By Claire Cohen
26th June 2008
It is a remarkably hairy close-up.
But this tiny microchip attached to a bee’s back will hopefully explain why so many honeybees are dying from disease.
Professor Juergen Tautz and his team at the University of Wurzburg in Germany are studying the health of more than 150,000 bees, in the hope of halting the apparently inexorable decline in their worldwide population.
Creating a buzz: A tiny chip will revolutionise the study of individual bees
Bees have always been tricky to study individually.
Each colony has around 50,000 members, all interacting simultaneously and making it near-impossible to observe them.
Previously, each bee would be painted with a different-coloured dot on its back and scientists would video the colony — watching the tape endlessly, to try to work out the behaviour in each insect.
But a revolutionary technology enables the study of bees at close quarters. As soon as a bee hatches, a tiny radio frequency identification (RFID) microchip is stuck to its back using a lacquer.
This allows scientists to study its behaviour throughout its life.
The bee will be unaware of the chip as it weighs only 2mg — a typical bee weighing in at 70mg can carry its own body weight.
Once it has been chipped, each bee has a serial number, and a scanner on the outside of the hive (like a supermarket one) registers its movement every time it leaves or enters.
Big loader: A honeybee carrying two balls of pollen it has collected
The data allows scientists to determine the health of every bee — how many trips it is taking, how soon after hatching it collects pollen and how much food it gathers.

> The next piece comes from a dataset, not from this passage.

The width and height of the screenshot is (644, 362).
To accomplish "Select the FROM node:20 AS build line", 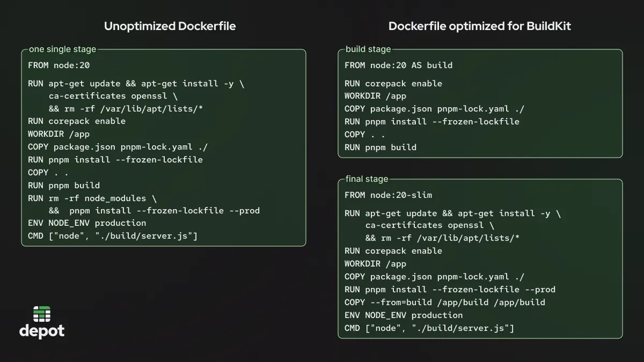I will point(398,65).
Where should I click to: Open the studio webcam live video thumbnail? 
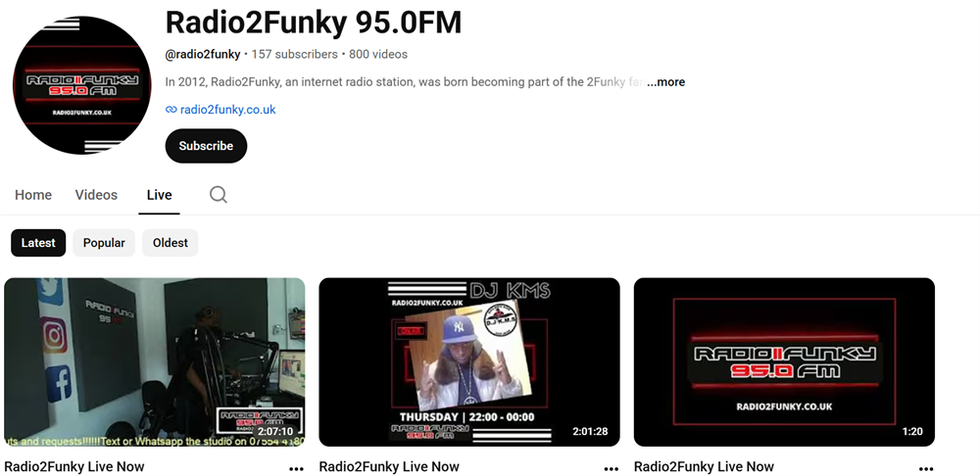click(155, 362)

The scientists also hope to discover why some bees live for just four weeks and others up to ten months.
They also put the bees through a rigorous programme in the hope of training them to be ‘sniffer bees’ capable of detecting explosives and suicide bombers.
The bees are conditioned to stick out their tongues (or proboscis) when they detect a certain scent — for example, that of explosives.
Each time they do so, they receive a drop of their favourite tipple — sugar solution — and they rapidly learn to associate the smell with receiving food.
Before long, they will stick out their tongues whenever the scent of explosives is present, in anticipation of the sugar.
And by watching their tongues, scientists can use them as sniffer bees. There are three colonies involved in this scheme — involving 150,000 bees — but it can be expensive.
Although the microchips cost just £1.20 each, they are lost for ever once the bees die outside the hive.